SQLite is also extremely forgiving when it comes to data types: it treats types more or less as comments, so it will let you store a string in an integer column if you try. You can also write a CREATE TABLE statement and just leave out the types, SQLite will not mind. SQLite also does not enforce your FOREIGN KEY constraints by default, though you can turn this on if you want to. These are all design choices made by the SQLite developers that might or might not be the best ones for any particular use case.

Modes and file output

SQLite has different ways of displaying a table of data. Try .mode csv, .header on then SELECT * FROM Region; to see the regions as a CSV file with headers (mode and header settings apply until you change them or quit SQLite). If you want to actually produce a CSV file, .once FILENAME tells SQLite to send the result of the following query only to a file, so you can work on a query until it does what you want, then run the .once command and re-run the query (SQLite supports readline on most platforms so the UP key gets the last line back) to send it to a file.

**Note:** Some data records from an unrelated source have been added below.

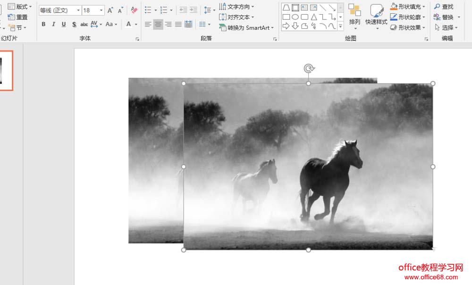This screenshot has width=472, height=285.
Task: Open 形状填充 shape fill color
Action: (x=408, y=7)

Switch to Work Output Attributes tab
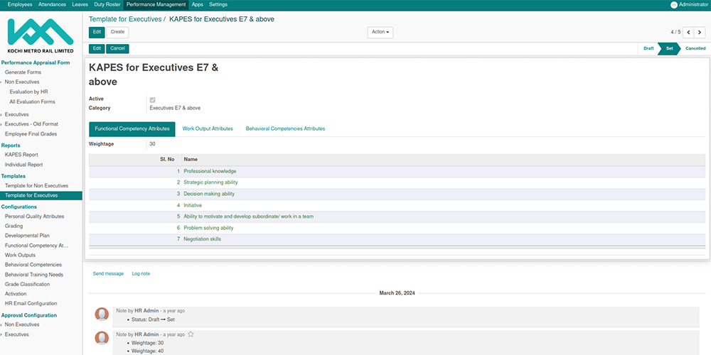[x=208, y=129]
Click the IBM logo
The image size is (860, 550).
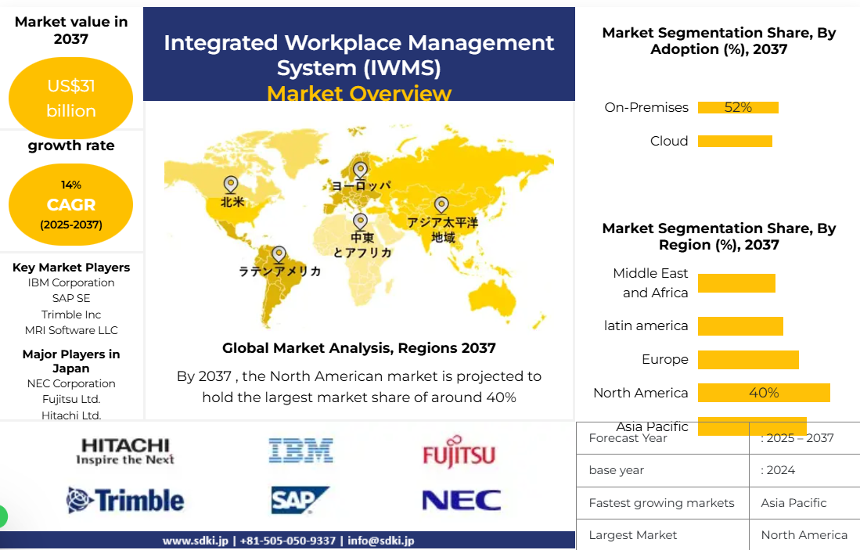pyautogui.click(x=301, y=451)
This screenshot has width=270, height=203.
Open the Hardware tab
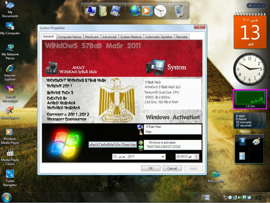click(92, 37)
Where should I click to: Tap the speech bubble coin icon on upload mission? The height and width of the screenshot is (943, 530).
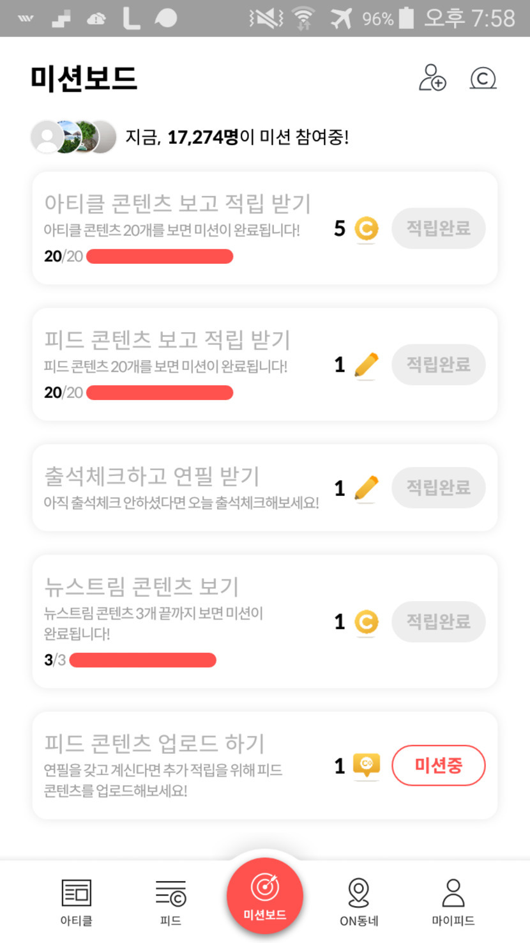[x=366, y=765]
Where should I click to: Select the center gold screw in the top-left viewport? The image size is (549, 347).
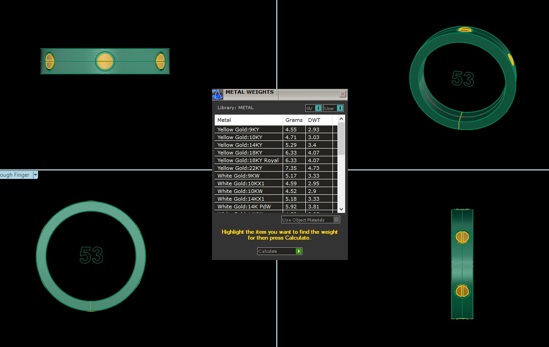pyautogui.click(x=105, y=61)
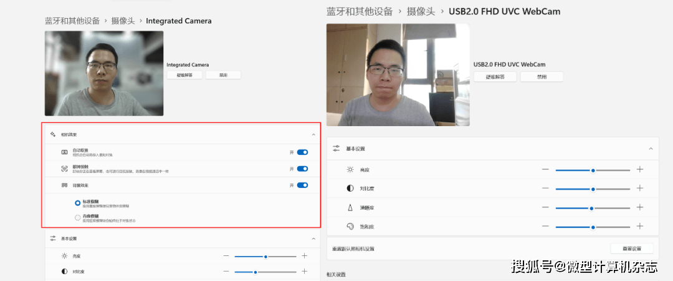Click minus icon on USB2.0 WebCam saturation row

[545, 226]
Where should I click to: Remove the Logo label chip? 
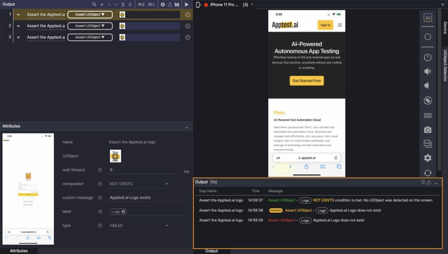pyautogui.click(x=124, y=211)
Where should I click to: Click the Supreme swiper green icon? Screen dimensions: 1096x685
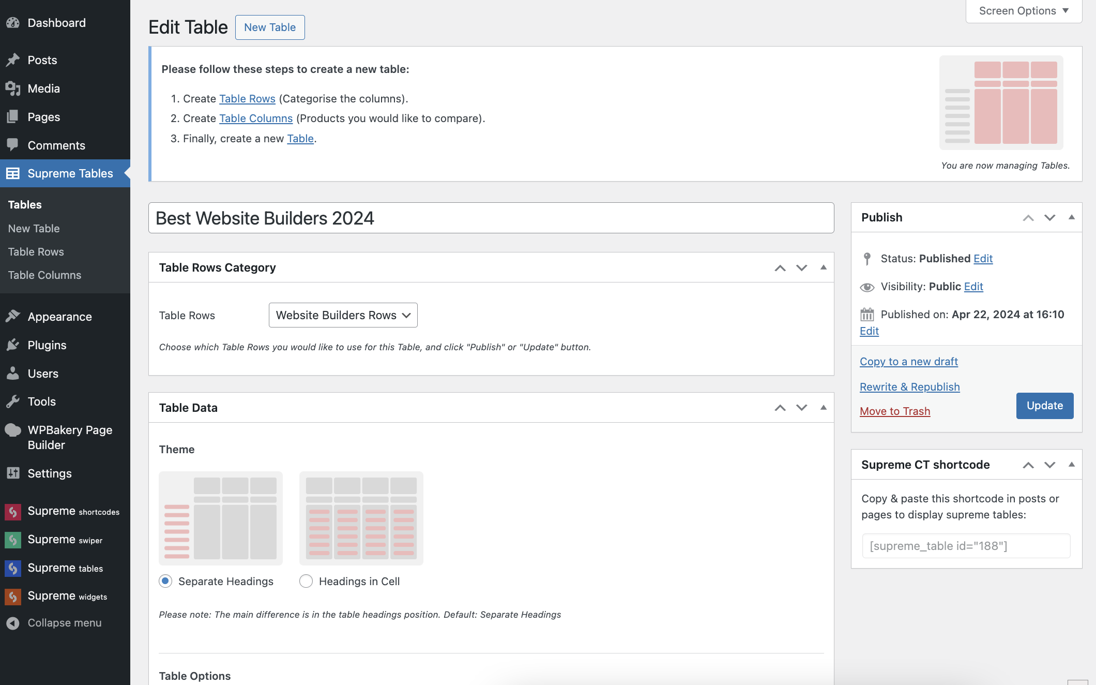point(13,540)
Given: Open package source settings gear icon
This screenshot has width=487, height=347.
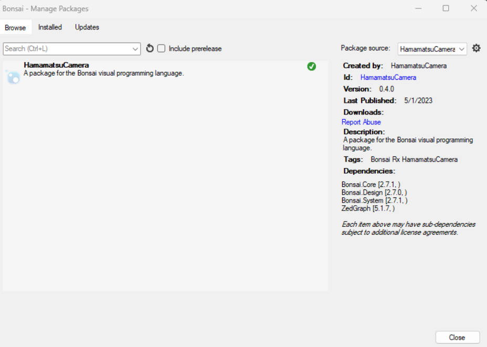Looking at the screenshot, I should pyautogui.click(x=476, y=48).
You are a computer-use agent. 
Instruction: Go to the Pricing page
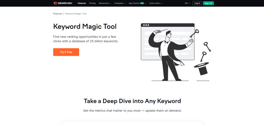(x=92, y=3)
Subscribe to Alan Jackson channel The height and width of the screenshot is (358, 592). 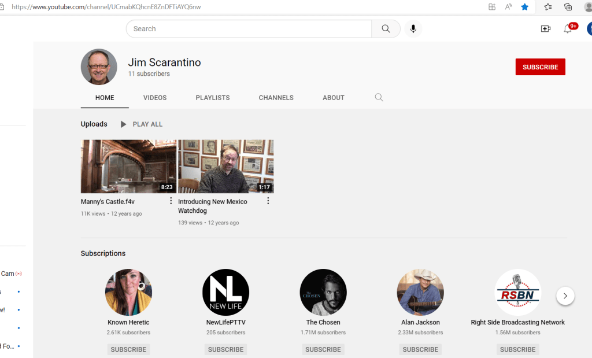[x=420, y=349]
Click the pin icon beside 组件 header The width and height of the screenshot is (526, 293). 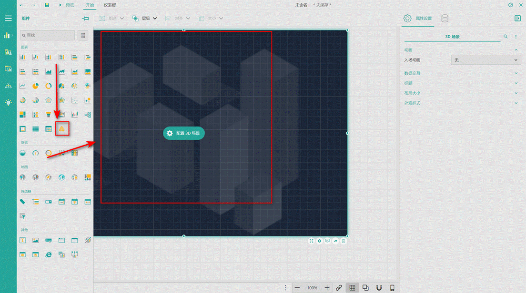click(x=85, y=19)
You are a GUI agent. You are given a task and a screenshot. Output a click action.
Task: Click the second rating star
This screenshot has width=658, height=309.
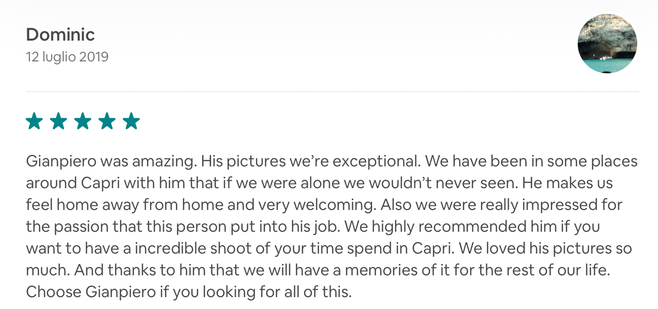point(58,121)
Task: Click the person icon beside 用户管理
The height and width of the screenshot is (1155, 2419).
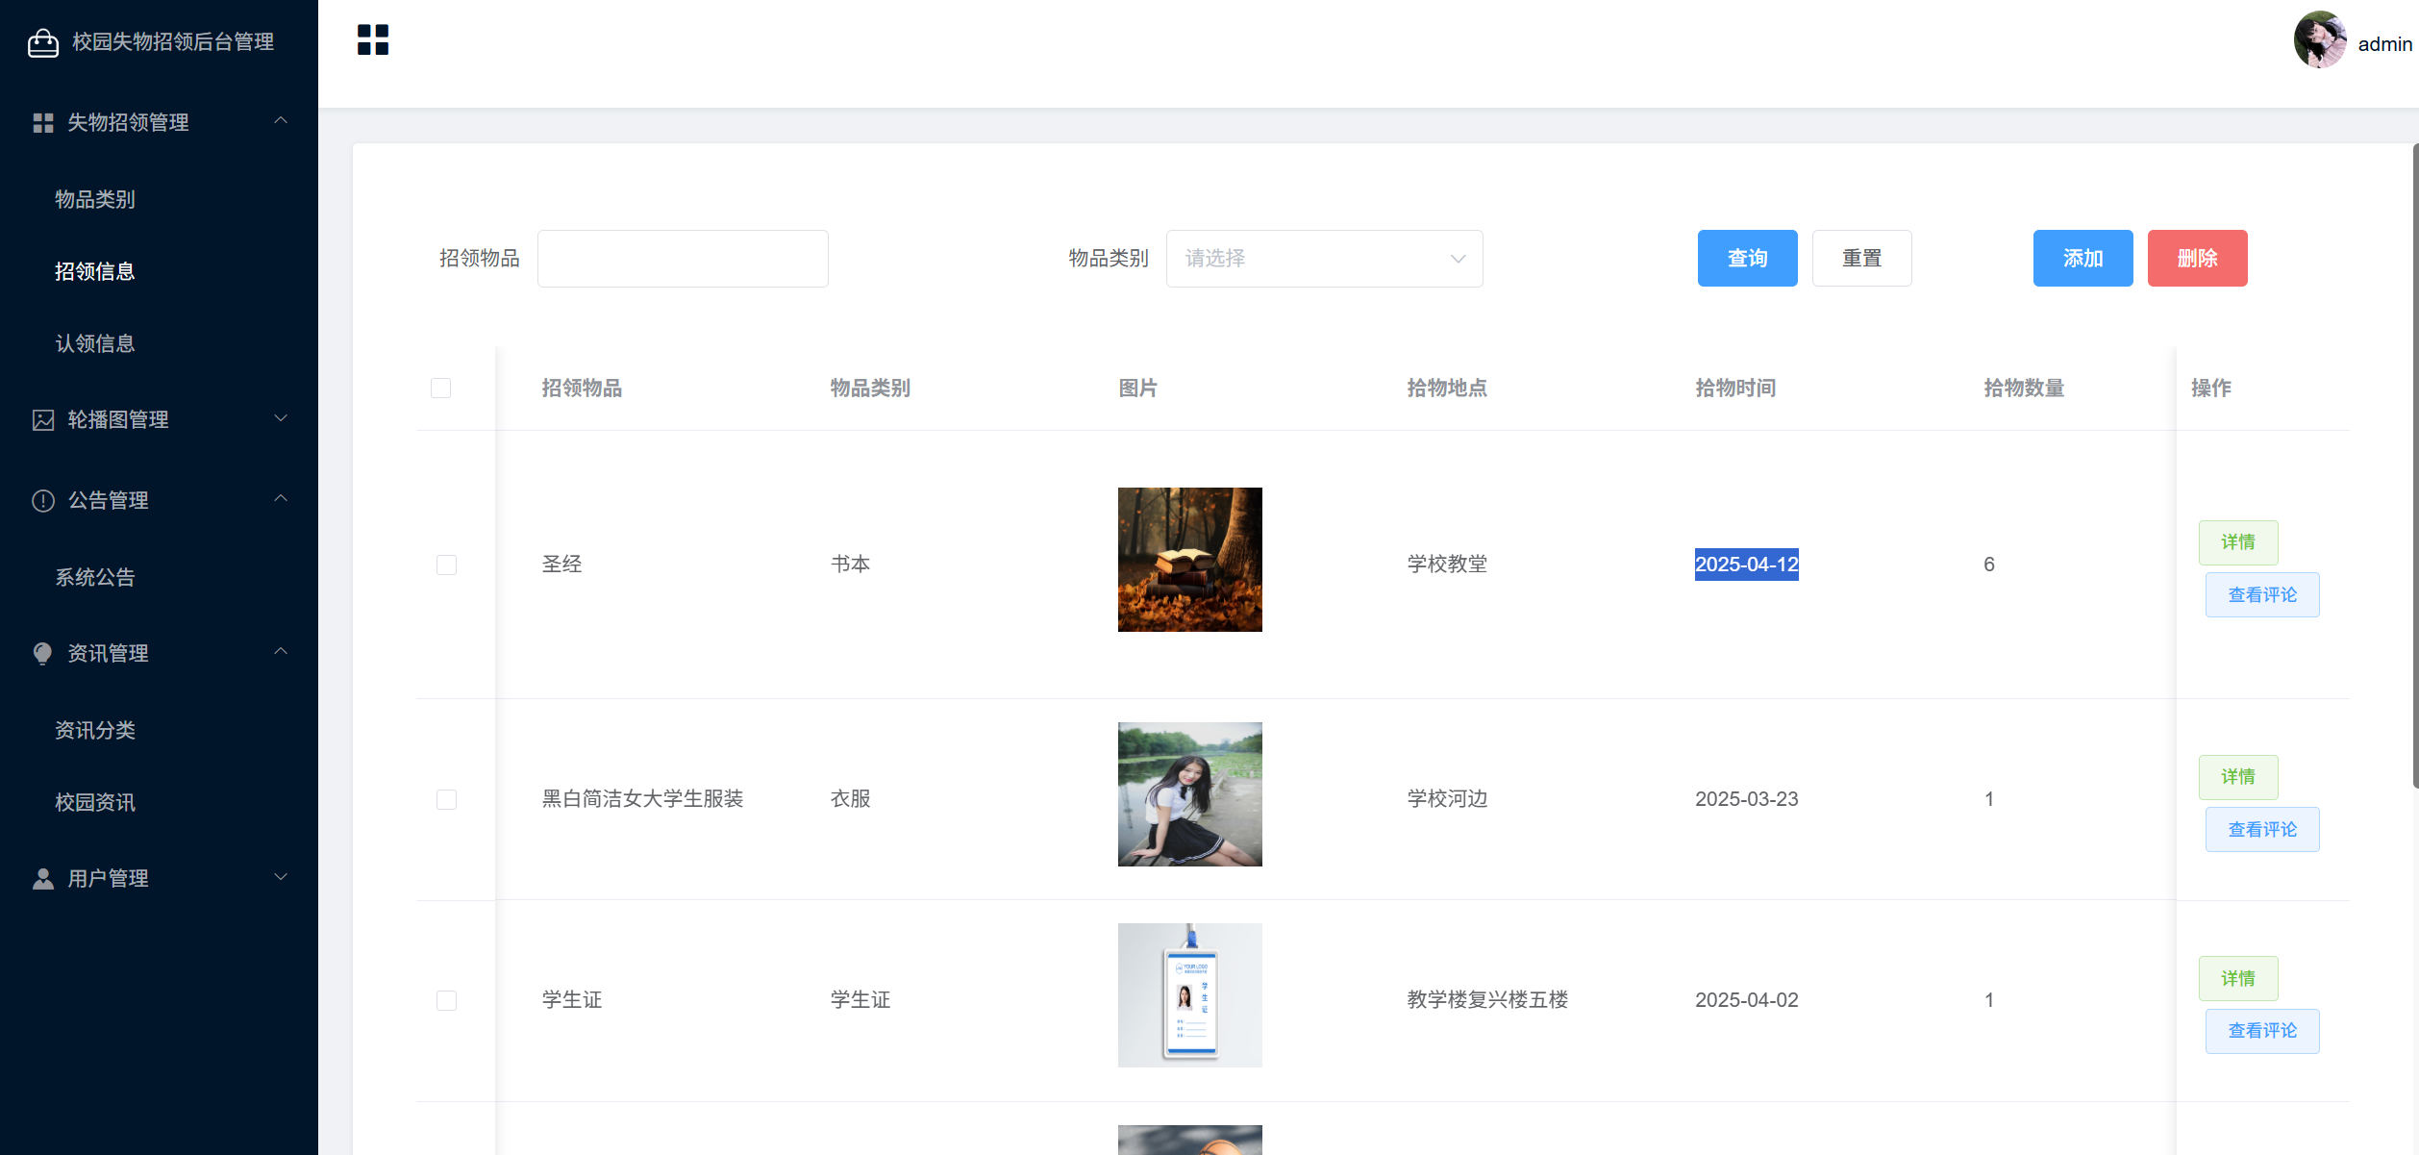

The default mode, list, shows columns separated by bar characters. You can also try .mode column which is a bit more human-readable, printing in lined-up columns with spaces in between. Or, if you want to include a table in a HTML page, .mode html prints the table with HTML tags. If you are on your host OS (not the alpine VM) and you have Excel installed, .excel opens the result of the following query in Excel.

You have now learned an extremely powerful way to analyze data that is presented to you in one or more CSV files - or any data format that you can easily export to CSV (for example most Excel files).

SQLite from Java

You can access a SQLite database from a Java program by using the JDBC driver. In Maven, declare the following dependency:

<dependency>
  <groupId>org.xerial</groupId>
  <artifactId>sqlite-jdbc</artifactId>
  <version>3.34.0</version>
</dependency>

The connection string takes the format jdbc:sqlite:FILEPATH. An absolute path to a file should always work (you have to spell it out and not use the ~ shortcut though), or if you are running a JAR file from the same folder as the database file then just giving the file name with no path should work too.

Exercise: write a minimal Maven/Java application that prints the region names from the sqlite database you just created.

SQLite from Python

Python is a great language for Data Science, and if you ever need to connect to a SQLite database from Python then here is how:

# you may have to 'pip install sqlite3'
import sqlite3
with sqlite3.connect('FILENAME') as connection:
    cursor = connection.cursor()
    for row in cursor.execute('SELECT * FROM Ward WHERE name LIKE ?', WARDNAME):
        # do something with row
        print(row)

The with statement is the equivalent to Java's try-with-resources.
The execute statement executes a prepared statement. You put the statement itself in the first arguments, then the values to replace the placeholders as additional arguments.
The execute command returns an iterator that you can loop over, the rows themselves are python tuples (you can also do .fetchall() to get them in a list).

See the Python sqlite documentation for more information.

One important warning here: if you write any data to the database, you have to call connection.commit() afterwards otherwise the data will not actually be written to disk.

SQLite from C

The final exercise here is to write a C program, following the instructions in the slides, that reads your SQLite census.db, iterates over the regions table and prints "Region NAME is code CODE", where NAME/CODE are replaced with the region's name and code.

Of course you need to handle potential errors from the sqlite3_ functions: it's only safe to continue if they return SQLITE_OK.

You will need to install the sqlite-dev package which contains the sqlite3.h header file, and link against the library with -lsqlite3 in your gcc command.

If you are using sqlite3_exec with a callback function, the callback must return 0 on success and nonzero if it encountered an error, which will in turn cause sqlite_exec to return an error too.

For other methods, see the SQLite C API. For example sqlite3_step lets you iterate over the rows of a SQL result without using a callback function.